On Wed, Jun 11, 2008 at 11:02:50PM -0600, Stuart McGraw wrote:
> >> (a) amending my source database to have the POS on each sense, and
> >> then amending the EDICT/EDICT2 generators to drop repetitions, but
> >> retain a changed POS.
> >>
> >> (b) changing the XML generator to include a copy of the previous
> >> sense's POS if none is explicitly stated.
> >>
> >> The latter would be the easiest.
> >>
> > 
> > (a) would be a pain to implement
> > (b) would break your motto "JMDict must stay close to the master database"
> >     and I don't want these duplicates !!
> 
> I am curious why this would be a problem for you?
> 
> The problem I see with the current situation is that
> JMdict currently has entries like:
> 
>    <entry>
>    ...
>    <sense>
>    <pos>&n;</pos>
>    ...
>    </sense>
>    <sense>
>    <pos>&n;</pos>
>    ...
>    </sense>
> 

only a few are like that

> where the pos tags are actually duplicated, and
> other entries like:
> 
>    <entry>
>    ...
>    <sense>
>    <pos>&n;</pos>
>    ...
>    </sense>
>    <sense>
>    ...
>    </sense>
> 
> where they are not.

this is good and used almost everywhere in Jmdict.

> 
> Both entries will, when read by an application,
> create similar internal data: an entry with two
> noun senses.

I hope they don't, but this is up to the application and what it want to
do with the data.

> But if the program wants to write the entries
> back out in XML form, how does the program know
> that it should suppress the noun pos in the second
> sense of the second entry, but not do that in the
> first entry?  It must record, when it parses the
> xml, the fact that the noun pos was implied in the
> second entry.  But that fact has zero information
> content with regard to the semantic information
> contained in the xml -- it is pure overhead, needed
> solely to reproduce arbitrary formatting.  I think
> it is better to dispense with the arbitrary formatting.

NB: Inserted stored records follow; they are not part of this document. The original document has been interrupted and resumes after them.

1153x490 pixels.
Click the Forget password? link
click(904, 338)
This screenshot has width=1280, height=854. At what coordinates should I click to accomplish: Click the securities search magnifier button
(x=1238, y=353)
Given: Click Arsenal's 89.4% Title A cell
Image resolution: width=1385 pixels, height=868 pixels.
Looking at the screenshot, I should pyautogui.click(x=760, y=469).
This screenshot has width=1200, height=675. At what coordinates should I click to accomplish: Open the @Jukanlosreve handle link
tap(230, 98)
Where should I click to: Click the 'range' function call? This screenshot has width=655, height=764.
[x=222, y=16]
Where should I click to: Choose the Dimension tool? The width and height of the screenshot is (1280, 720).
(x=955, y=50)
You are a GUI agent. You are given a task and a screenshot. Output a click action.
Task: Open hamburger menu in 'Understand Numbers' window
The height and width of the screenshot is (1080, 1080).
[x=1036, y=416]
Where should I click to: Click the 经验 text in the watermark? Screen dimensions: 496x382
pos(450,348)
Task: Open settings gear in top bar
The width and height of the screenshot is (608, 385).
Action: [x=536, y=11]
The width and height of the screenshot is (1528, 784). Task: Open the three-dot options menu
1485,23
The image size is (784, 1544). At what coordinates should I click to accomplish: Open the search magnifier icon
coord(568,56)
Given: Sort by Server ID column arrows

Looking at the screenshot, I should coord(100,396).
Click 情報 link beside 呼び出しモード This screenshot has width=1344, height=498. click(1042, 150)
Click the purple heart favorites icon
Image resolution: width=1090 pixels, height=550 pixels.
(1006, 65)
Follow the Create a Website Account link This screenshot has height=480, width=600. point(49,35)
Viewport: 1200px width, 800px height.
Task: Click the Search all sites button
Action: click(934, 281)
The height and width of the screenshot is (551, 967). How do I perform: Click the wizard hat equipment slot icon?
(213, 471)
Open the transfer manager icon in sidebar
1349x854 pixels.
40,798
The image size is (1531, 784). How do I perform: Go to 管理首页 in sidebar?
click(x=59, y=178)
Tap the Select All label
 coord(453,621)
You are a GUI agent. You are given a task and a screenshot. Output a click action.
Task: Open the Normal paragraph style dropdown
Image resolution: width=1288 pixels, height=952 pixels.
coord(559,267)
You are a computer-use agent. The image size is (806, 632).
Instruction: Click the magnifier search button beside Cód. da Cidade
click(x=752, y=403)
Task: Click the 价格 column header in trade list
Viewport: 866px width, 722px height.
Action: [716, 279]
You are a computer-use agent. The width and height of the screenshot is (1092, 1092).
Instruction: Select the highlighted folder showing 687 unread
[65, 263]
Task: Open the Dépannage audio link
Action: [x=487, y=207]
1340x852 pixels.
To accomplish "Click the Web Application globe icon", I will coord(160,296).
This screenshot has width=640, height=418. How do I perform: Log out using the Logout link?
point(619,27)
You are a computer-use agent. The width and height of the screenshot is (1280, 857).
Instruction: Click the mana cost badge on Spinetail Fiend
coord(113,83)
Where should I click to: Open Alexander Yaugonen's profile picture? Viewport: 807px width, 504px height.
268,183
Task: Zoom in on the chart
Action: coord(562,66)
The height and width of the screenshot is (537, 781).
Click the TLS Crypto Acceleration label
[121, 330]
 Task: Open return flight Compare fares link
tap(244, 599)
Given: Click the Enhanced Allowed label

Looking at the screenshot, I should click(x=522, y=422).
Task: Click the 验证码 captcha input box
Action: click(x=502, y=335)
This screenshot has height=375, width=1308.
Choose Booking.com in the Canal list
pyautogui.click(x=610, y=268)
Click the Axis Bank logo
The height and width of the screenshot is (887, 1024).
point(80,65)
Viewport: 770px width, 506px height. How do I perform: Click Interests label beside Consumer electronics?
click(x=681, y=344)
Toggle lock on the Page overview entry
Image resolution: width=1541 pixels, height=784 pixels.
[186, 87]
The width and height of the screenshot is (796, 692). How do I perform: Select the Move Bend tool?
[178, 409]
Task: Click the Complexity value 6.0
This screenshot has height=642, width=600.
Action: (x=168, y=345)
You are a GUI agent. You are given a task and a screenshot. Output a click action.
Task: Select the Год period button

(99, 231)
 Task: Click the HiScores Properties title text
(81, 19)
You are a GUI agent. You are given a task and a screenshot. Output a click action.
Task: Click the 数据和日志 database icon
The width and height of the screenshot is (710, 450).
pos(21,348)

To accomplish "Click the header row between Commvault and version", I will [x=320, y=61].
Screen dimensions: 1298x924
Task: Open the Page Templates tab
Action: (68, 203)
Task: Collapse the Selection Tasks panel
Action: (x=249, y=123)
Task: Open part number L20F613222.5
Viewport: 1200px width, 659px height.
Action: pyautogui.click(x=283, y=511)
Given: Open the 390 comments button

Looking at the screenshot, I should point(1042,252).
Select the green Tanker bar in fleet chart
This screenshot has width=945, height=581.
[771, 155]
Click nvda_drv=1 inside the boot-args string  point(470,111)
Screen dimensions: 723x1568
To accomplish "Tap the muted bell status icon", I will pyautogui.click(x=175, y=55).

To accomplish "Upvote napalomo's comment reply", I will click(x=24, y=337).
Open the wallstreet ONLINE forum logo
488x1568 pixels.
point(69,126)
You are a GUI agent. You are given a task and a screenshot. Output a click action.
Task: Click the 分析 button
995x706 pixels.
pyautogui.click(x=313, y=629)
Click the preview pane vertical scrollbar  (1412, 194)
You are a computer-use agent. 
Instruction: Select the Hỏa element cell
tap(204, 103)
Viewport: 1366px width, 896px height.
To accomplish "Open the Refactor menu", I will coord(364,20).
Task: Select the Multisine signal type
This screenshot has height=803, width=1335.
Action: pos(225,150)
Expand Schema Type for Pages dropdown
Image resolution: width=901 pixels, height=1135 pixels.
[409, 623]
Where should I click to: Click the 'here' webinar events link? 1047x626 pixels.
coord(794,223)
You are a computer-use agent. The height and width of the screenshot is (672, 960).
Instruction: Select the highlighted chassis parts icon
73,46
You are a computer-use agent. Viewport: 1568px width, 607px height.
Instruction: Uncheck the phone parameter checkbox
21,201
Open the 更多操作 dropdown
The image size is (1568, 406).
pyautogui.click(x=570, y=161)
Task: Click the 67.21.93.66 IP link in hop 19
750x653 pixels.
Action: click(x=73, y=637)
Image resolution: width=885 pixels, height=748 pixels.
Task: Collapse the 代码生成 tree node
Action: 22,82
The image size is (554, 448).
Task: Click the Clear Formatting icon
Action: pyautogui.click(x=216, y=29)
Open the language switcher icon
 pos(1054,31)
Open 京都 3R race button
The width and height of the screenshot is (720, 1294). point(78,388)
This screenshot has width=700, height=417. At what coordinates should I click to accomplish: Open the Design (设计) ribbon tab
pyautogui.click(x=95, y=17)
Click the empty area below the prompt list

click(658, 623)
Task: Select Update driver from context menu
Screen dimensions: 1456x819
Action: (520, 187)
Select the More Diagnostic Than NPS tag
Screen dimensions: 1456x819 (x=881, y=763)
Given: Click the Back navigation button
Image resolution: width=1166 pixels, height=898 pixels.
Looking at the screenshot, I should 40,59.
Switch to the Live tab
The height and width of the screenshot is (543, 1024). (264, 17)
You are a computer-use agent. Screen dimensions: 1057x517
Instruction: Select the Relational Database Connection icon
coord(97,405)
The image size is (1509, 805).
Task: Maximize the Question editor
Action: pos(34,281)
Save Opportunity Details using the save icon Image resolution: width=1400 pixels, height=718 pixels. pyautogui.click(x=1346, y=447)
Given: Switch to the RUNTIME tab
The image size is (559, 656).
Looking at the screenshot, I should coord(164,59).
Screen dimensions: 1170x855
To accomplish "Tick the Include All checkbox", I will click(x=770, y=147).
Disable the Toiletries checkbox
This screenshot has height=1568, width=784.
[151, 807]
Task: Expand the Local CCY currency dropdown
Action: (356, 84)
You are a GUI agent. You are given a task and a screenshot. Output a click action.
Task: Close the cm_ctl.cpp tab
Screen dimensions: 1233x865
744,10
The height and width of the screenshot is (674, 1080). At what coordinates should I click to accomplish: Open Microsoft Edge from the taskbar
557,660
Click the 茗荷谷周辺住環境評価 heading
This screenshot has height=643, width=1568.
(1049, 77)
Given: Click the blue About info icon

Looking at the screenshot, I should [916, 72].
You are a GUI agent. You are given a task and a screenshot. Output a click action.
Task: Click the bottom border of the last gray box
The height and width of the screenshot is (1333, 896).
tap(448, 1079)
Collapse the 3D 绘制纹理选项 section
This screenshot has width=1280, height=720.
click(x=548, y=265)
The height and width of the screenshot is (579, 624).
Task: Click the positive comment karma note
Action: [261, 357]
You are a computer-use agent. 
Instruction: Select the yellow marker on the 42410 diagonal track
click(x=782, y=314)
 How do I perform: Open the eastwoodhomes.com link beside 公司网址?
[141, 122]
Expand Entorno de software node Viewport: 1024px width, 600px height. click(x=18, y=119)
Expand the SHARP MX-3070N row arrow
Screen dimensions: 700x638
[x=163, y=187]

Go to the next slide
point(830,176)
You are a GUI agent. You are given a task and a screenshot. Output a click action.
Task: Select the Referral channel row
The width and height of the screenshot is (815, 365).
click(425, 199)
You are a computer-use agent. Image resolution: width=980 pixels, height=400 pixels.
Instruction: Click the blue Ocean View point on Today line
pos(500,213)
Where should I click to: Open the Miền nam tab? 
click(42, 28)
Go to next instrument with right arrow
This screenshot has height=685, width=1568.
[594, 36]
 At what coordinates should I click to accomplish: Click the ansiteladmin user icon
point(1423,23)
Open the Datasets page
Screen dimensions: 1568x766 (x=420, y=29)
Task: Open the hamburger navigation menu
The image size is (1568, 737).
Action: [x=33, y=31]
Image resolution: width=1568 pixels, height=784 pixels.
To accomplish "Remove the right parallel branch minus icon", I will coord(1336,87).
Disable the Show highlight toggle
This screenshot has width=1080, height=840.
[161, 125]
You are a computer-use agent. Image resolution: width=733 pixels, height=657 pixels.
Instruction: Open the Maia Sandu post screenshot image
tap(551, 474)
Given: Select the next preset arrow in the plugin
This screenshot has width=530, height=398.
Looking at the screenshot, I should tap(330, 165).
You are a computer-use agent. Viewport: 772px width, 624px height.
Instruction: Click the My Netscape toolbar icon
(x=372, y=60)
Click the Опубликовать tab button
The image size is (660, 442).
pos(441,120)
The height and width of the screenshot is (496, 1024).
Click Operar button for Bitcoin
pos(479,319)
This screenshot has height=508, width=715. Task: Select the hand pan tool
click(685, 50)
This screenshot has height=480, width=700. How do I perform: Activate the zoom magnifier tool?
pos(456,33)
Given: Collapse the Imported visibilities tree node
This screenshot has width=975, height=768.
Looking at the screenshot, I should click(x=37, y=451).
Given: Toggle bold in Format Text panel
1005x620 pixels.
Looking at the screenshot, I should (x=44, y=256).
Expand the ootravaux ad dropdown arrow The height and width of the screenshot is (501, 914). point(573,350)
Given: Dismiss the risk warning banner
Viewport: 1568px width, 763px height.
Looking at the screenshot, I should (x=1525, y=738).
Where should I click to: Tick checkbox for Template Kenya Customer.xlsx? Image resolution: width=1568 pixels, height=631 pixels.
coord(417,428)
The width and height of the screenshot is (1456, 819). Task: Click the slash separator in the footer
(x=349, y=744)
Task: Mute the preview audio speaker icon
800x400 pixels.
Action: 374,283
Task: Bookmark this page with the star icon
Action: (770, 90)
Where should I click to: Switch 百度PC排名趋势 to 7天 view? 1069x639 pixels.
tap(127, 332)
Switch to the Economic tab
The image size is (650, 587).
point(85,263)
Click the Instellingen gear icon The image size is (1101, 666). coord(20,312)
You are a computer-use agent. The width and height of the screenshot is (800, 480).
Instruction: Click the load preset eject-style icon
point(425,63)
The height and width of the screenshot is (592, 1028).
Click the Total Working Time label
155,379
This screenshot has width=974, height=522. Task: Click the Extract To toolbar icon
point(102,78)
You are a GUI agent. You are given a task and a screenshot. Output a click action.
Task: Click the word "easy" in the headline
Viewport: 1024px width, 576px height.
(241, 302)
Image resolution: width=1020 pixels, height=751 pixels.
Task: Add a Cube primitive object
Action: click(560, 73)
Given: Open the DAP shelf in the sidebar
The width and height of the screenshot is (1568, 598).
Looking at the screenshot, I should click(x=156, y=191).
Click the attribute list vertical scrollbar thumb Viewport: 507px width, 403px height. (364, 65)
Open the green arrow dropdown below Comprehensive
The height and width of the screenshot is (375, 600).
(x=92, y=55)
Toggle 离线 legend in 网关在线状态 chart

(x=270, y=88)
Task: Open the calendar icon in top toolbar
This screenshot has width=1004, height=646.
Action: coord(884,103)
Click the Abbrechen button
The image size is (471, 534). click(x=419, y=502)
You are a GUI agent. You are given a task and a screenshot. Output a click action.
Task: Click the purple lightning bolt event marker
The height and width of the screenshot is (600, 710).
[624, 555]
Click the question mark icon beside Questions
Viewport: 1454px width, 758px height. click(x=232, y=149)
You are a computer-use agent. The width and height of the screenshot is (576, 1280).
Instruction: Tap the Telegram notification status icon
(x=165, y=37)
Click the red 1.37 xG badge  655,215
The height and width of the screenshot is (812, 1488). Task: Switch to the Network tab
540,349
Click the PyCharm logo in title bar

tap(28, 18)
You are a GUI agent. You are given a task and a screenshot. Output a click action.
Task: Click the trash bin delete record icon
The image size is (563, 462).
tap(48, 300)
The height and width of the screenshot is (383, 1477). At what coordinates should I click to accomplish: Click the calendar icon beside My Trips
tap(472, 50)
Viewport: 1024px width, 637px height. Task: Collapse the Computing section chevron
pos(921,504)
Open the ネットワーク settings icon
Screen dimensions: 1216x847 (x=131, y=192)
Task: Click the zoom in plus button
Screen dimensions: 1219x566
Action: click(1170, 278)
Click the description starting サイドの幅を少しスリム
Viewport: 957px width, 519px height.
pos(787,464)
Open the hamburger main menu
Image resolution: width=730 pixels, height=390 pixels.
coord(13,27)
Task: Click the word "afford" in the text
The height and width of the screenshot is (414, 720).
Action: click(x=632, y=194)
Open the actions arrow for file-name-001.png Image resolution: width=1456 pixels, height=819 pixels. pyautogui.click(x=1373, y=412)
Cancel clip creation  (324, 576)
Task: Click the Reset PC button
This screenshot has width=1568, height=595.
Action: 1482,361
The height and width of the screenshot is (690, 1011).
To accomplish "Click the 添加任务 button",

I am not sure I understand the base of your problem.
The only program generating XML form and where consistency with data is
important is the JMDict Generator from the Master File. This program already
has the distinction. Any other program can generate an inconsistent Jmdict, 
that's not a problem.

> 
> If not duplicating the pos tags is desirable,
> that is fine (although it still seems to me that
> the replicated pos form is simpler and more
> canonical)... but it should be done consistently
> which means the first entry above should use
> an implied pos in the second sense.

Yes it should. Like so many things in Edict/JMDict. But it is handmade
and free, so inconsistency are expected. Moreover, it is about linguistic
data so it should be more expected than anywhere else ^^;
I am not even talking about the conflicts due to two differents goals 
(a japanese dictionary _and_ a japanese to english dictionary)

A real solution would be to add a new element around senses, because that's
what we mostly do with those POSes spreading from sense to sense : we group senses.
But the expected answer to this is : wait till the Master File has been moved
into a Database.

> Again, that means either changing data in the
> master file, or modifying the xml and edict
> generators to suppress the pos tags in the cases
> where they are now duplicated, yes?

Yes and I would rather have data changed in the master file than modifying
generators (the edict generator is now almost correct though some parts
concerning POS and restrictions are so tricky they could easily become buggy
again ..)

	JL